> **REQUIRED ACTION**: Nothing should change. Output the data exactly.

> **Saved data entries**:
________________________

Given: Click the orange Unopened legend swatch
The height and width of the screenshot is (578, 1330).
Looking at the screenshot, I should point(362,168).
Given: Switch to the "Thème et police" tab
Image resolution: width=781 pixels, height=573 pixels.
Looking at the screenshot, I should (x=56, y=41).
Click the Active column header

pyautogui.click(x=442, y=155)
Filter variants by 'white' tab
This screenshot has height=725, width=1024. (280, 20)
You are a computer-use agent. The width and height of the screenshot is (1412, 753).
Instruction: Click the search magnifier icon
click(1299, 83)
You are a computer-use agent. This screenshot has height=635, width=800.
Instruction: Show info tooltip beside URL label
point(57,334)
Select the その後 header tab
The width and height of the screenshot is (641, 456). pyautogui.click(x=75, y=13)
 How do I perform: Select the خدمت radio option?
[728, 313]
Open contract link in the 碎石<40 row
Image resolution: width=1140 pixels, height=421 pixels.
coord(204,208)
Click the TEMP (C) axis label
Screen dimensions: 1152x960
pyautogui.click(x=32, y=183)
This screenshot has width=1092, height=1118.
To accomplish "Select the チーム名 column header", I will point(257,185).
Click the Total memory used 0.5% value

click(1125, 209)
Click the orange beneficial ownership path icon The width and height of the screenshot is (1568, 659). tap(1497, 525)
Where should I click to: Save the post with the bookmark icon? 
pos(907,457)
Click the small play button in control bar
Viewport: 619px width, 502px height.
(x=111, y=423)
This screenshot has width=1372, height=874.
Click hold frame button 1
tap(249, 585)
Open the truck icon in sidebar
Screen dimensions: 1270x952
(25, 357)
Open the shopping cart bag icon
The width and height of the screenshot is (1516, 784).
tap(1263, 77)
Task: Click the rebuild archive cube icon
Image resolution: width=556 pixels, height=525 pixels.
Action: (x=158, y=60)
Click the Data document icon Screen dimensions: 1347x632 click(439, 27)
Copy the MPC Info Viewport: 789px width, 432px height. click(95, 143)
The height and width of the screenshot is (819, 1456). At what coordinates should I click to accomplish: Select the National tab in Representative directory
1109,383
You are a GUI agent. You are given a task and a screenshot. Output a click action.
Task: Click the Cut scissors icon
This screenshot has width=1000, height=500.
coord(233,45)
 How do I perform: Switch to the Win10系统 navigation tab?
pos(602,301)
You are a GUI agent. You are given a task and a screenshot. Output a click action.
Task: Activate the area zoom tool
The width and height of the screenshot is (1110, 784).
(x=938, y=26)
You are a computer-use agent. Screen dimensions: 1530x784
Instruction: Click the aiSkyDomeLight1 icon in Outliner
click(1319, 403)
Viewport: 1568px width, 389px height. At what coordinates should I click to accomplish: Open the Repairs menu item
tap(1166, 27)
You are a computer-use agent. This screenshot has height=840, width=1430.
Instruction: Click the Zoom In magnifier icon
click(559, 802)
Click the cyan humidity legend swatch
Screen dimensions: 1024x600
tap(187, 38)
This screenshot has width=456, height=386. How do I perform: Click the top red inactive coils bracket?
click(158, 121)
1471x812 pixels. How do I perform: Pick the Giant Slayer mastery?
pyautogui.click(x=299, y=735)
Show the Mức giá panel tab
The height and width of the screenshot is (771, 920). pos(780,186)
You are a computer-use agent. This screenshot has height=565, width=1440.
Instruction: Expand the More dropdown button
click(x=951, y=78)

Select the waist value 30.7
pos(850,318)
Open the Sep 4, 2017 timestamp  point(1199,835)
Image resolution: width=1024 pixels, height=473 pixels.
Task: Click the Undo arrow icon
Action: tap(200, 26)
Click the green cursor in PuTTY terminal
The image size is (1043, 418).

________________________

> **ANSWER SPACE**:
Given: Click the orange Unopened legend swatch
The height and width of the screenshot is (578, 1330).
Looking at the screenshot, I should point(362,168).
Given: Switch to the "Thème et police" tab
Image resolution: width=781 pixels, height=573 pixels.
Looking at the screenshot, I should (x=56, y=41).
Click the Active column header

pyautogui.click(x=442, y=155)
Filter variants by 'white' tab
This screenshot has height=725, width=1024. (280, 20)
You are a computer-use agent. The width and height of the screenshot is (1412, 753).
Instruction: Click the search magnifier icon
click(1299, 83)
You are a computer-use agent. This screenshot has height=635, width=800.
Instruction: Show info tooltip beside URL label
point(57,334)
Select the その後 header tab
The width and height of the screenshot is (641, 456). pyautogui.click(x=75, y=13)
 How do I perform: Select the خدمت radio option?
[728, 313]
Open contract link in the 碎石<40 row
Image resolution: width=1140 pixels, height=421 pixels.
coord(204,208)
Click the TEMP (C) axis label
Screen dimensions: 1152x960
pyautogui.click(x=32, y=183)
This screenshot has width=1092, height=1118.
To accomplish "Select the チーム名 column header", I will point(257,185).
Click the Total memory used 0.5% value

click(1125, 209)
Click the orange beneficial ownership path icon The width and height of the screenshot is (1568, 659). tap(1497, 525)
Where should I click to: Save the post with the bookmark icon? 
pos(907,457)
Click the small play button in control bar
Viewport: 619px width, 502px height.
(x=111, y=423)
This screenshot has width=1372, height=874.
Click hold frame button 1
tap(249, 585)
Open the truck icon in sidebar
Screen dimensions: 1270x952
(25, 357)
Open the shopping cart bag icon
The width and height of the screenshot is (1516, 784).
tap(1263, 77)
Task: Click the rebuild archive cube icon
Image resolution: width=556 pixels, height=525 pixels.
Action: (x=158, y=60)
Click the Data document icon Screen dimensions: 1347x632 click(439, 27)
Copy the MPC Info Viewport: 789px width, 432px height. click(95, 143)
The height and width of the screenshot is (819, 1456). At what coordinates should I click to accomplish: Select the National tab in Representative directory
1109,383
You are a GUI agent. You are given a task and a screenshot. Output a click action.
Task: Click the Cut scissors icon
This screenshot has width=1000, height=500.
coord(233,45)
 How do I perform: Switch to the Win10系统 navigation tab?
pos(602,301)
You are a GUI agent. You are given a task and a screenshot. Output a click action.
Task: Activate the area zoom tool
The width and height of the screenshot is (1110, 784).
(x=938, y=26)
You are a computer-use agent. Screen dimensions: 1530x784
Instruction: Click the aiSkyDomeLight1 icon in Outliner
click(1319, 403)
Viewport: 1568px width, 389px height. At what coordinates should I click to accomplish: Open the Repairs menu item
tap(1166, 27)
You are a computer-use agent. This screenshot has height=840, width=1430.
Instruction: Click the Zoom In magnifier icon
click(559, 802)
Click the cyan humidity legend swatch
Screen dimensions: 1024x600
tap(187, 38)
This screenshot has width=456, height=386. How do I perform: Click the top red inactive coils bracket?
click(158, 121)
1471x812 pixels. How do I perform: Pick the Giant Slayer mastery?
pyautogui.click(x=299, y=735)
Show the Mức giá panel tab
The height and width of the screenshot is (771, 920). pos(780,186)
You are a computer-use agent. This screenshot has height=565, width=1440.
Instruction: Expand the More dropdown button
click(x=951, y=78)

Select the waist value 30.7
pos(850,318)
Open the Sep 4, 2017 timestamp  point(1199,835)
Image resolution: width=1024 pixels, height=473 pixels.
Task: Click the Undo arrow icon
Action: tap(200, 26)
Click the green cursor in PuTTY terminal
The image size is (1043, 418).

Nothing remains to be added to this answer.